« Graine de bagnarde » de Christiane-Katia Ferré

graine-de-bagnardeParution du livre le 1er novembre 2013 –  Que fait Marie à 70 ans sur cette terre lointaine de la Guyane, près de l’embarcadère de Saint-Laurent du Maroni ? Pourquoi a-t-elle traversé les mers, quitté son Béarn natal ? Orpheline, abandonnée de tous, abusée dès son plus jeune âge, la petite Marie, de MONEIN, n’a qu’un idéal : survivre coûte que coûte. La faim, le froid, la solitude poussent aux crimes… mais lesquels ? Qu’aura-t-elle mérité pour ces délits : l’exil, la manille, le nerf du garde chiourme ou la vapeur brûlante lâchée dans les cages du paquebot où elle est enfermée et qui l’emporte au loin ? Quel Prince Charmant lui a-t-on promis pour que cette jeune femme cède aux obsessions nuptiales de l’Administration Pénitentiaire ? Pendant des années, l’auteure a mené une véritable enquête sur cette béarnaise. En 2003, elle n’a pas hésité à aller jusqu’au fin fond de la forêt amazonienne, se perdre dans les ruines des bagnes, passer une nuit dans les enchevêtrements de pierres et de lianes pour s’imprégner de l’ambiance et ramener un reportage sur l’agonie des Iles du Salut. Elle reste encore bouleversée par l’Ile Saint-Joseph et le Camp de la Transportation de Saint-Laurent du Maroni qui accueillit un siècle plus tôt notre héroïne.

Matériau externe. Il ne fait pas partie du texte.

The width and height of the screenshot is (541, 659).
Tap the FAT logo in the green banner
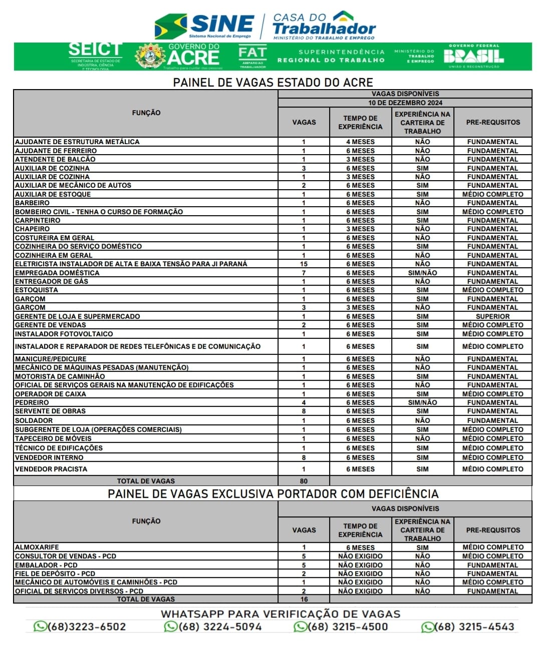point(252,56)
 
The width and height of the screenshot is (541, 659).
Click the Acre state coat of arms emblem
point(149,56)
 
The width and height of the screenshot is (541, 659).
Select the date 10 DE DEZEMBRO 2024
point(405,103)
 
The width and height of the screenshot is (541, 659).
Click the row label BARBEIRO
point(33,203)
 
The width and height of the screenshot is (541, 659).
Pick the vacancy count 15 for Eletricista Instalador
point(304,264)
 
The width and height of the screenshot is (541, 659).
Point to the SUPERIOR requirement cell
point(492,317)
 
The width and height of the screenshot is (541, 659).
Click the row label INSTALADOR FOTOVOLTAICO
point(64,334)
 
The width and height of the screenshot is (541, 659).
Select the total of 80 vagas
point(304,481)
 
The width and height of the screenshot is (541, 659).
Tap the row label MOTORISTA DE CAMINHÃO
point(60,377)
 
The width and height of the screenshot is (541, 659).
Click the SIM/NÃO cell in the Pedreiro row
point(422,403)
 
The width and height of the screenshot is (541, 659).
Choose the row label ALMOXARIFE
point(37,547)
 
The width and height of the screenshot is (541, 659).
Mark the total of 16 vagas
point(304,599)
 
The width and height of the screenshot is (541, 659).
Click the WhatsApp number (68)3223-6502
point(80,627)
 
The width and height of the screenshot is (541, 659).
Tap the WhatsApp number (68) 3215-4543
point(468,627)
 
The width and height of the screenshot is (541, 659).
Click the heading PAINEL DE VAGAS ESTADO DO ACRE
point(273,83)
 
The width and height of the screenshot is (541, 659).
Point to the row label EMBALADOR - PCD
point(46,565)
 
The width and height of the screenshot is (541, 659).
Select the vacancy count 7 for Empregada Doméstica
point(304,273)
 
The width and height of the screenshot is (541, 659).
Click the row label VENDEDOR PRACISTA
point(51,469)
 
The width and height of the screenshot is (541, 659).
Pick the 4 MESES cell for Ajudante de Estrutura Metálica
point(360,142)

christianekatia-ferreChristiane-Katia Ferré est née à Cayenne. Chargée de cours en Communication à l’Université de Pau, elle est, également, sollicitée, pour des missions, par l’Institut Pénitentiaire pour exercer sa formation en milieu carcéral. Elle se passionne pour ce nouveau public, inhibé par l’enfermement. Libérer la parole captive, apprendre comment on redevient humain sera alors un de ses objectifs auprès de ces exclus. Pendant 13 ans, elle organise parallèlement le « Printemps des Poètes » à l’Hôtel de Ville de Pau. À la mort de son père elle découvre, dans une cantine rouillée, papier jaunis et archives du bagne. Déjà collectionneuse de vieux manuscrits il n’en faut pas plus pour qu’elle décide de s’acharner à trouver les pièces, qu’elle estime, manquantes, au dossier de sa protégée, Marie Bartète. Cette recherche devient obsessionnelle. Elle passe alors des jours et des jours aux archives d’Outre-Mer d’Aix-en-Provence, des Pyrénées Atlantiques, de Bordeaux, et harcèle véritablement le service du Patrimoine de Saint-Laurent du Maroni pour obtenir le dernier document.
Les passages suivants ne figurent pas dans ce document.